O caso envolvendo a pensão aconteceu na terça-feira (24), na Câmara Cível do Tribunal de Justiça da Bahia (TJ-BA), e ganhou repercussão nas redes sociais. O julgamento era um pedido de recurso e envolvia uma mãe, vítima de violência doméstica, que foi impedida pelo ex-marido de trabalhar por cerca de 10 anos.
Na ocasião, o desembargador José Reginaldo Costa Rodrigues Nogueira afirmou que, caso a pensão fosse paga para a mulher, ela poderia ficar ociosa. Além disso, ele foi contra o valor estipulado de seis salários mínimos, o equivalente a R$ 9.108.
“Talvez seja o salário do prefeito de Guanambi.
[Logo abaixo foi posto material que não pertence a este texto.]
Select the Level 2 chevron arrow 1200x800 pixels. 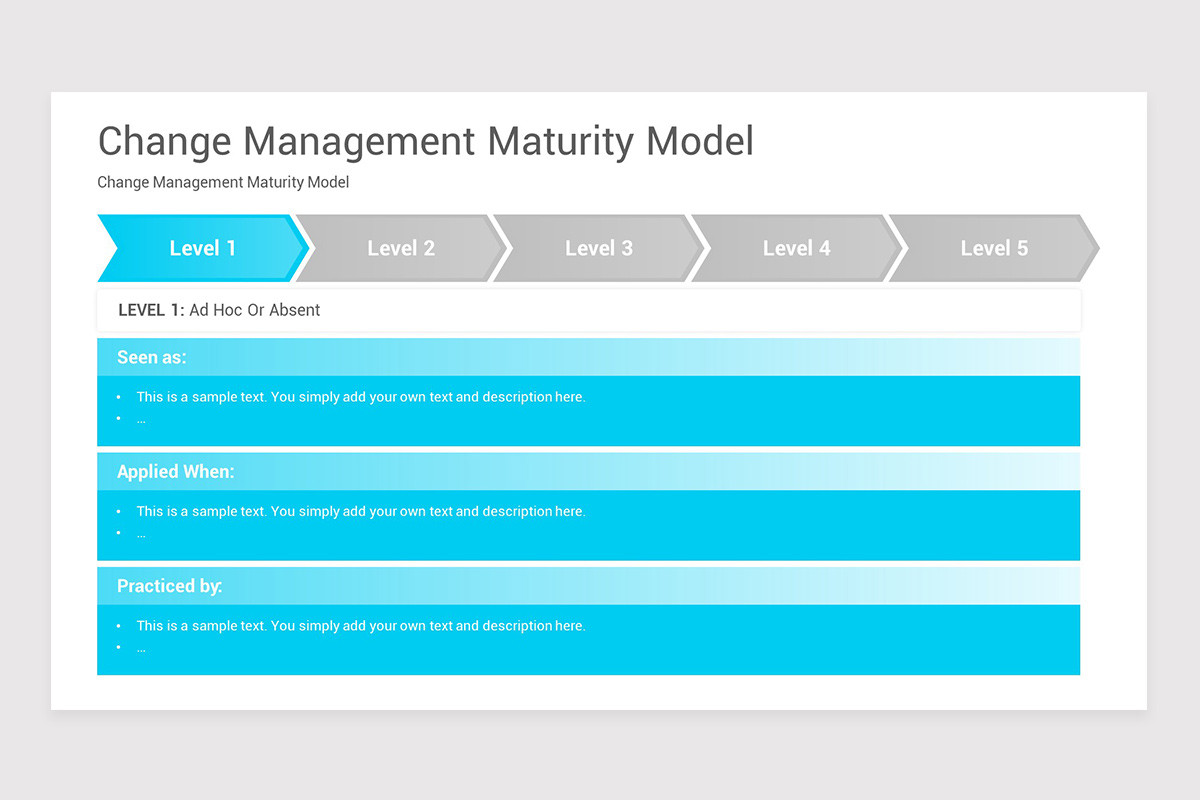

No interior, se a gente procura uma diarista, não encontra. Ninguém quer mais trabalhar”, disse o desembargador.
A média salarial recebida pelo magistrado no ano de 2025 foi de R$ 97.249. O valor leva em conta o salário, adicionais e indenizações, verbas extras e mais.
Em 2025, José Reginaldo era juiz e trabalhava na 11ª vara criminal de Salvador. Apenas em dezembro, o salário do magistrado foi de cerca de R$ 204 mil. Com os descontos, ele recebeu R$ 173.824.
Dentro desse valor, está a ratificação natalina, apelidada de “auxílio-peru”. Na folha de pagamento disponibilizada pelo Tribunal de Justiça da Bahia, o valor é de R$ 46 mil.
Decisão do julgamento
A mulher envolvida no caso saiu de casa ainda na adolescência para se casar. Durante o casamento, foi impedida de trabalhar durante 10 anos e sofreu agressões do ex-companheiro. Ela é mãe de uma criança de 5 anos, fruto do casamento, e atualmente mora de favor na casa de amigos em Guanambi.
Após conseguir se separar do ex-marido, a mulher entrou com pedido da pensão marital, pois dependia financeiramente do ex-marido. Ficou decidido judicialmente que ela receberia o valor de um salário mínimo, durante o período de um ano, para conseguir se estabelecer no mercado de trabalho.
O julgamento que ocorreu na terça-feira faz parte de um pedido de recurso para que a pensão marital fosse ampliada, já que a mulher, que trabalha como vendedora e maquiadora, não conseguiu se estabelecer no mercado de trabalho no prazo estabelecido.
Durante o julgamento, as declarações do desembargador foram contestadas por outros integrantes da câmara, que destacaram a necessidade de análise sob a perspectiva de gênero e as condições de vulnerabilidade da vítima.
“A perspectiva de gênero é obrigatória. Nós temos que analisar protegendo desigualmente os desiguais”, afirmou uma magistrada.
Outro desembargador também rebateu os argumentos, ressaltando o histórico de violência e o impacto psicológico enfrentado pela mulher, que precisa criar o filho que teve com o ex-marido.
O debate incluiu menções a diretrizes do Conselho Nacional de Justiça (CNJ), que orientam julgamentos com base na perspectiva de gênero, considerando desigualdades estruturais e o contexto de violência doméstica.
Ao final, por maioria, a câmara decidiu ampliar o valor da pensão para três salários mínimos, o equivalente a R$ 4.554, e retirar o prazo fixo, determinando que o pagamento seja mantido até que a mulher consiga se reinserir no mercado de trabalho. O homem também paga uma pensão para o filho.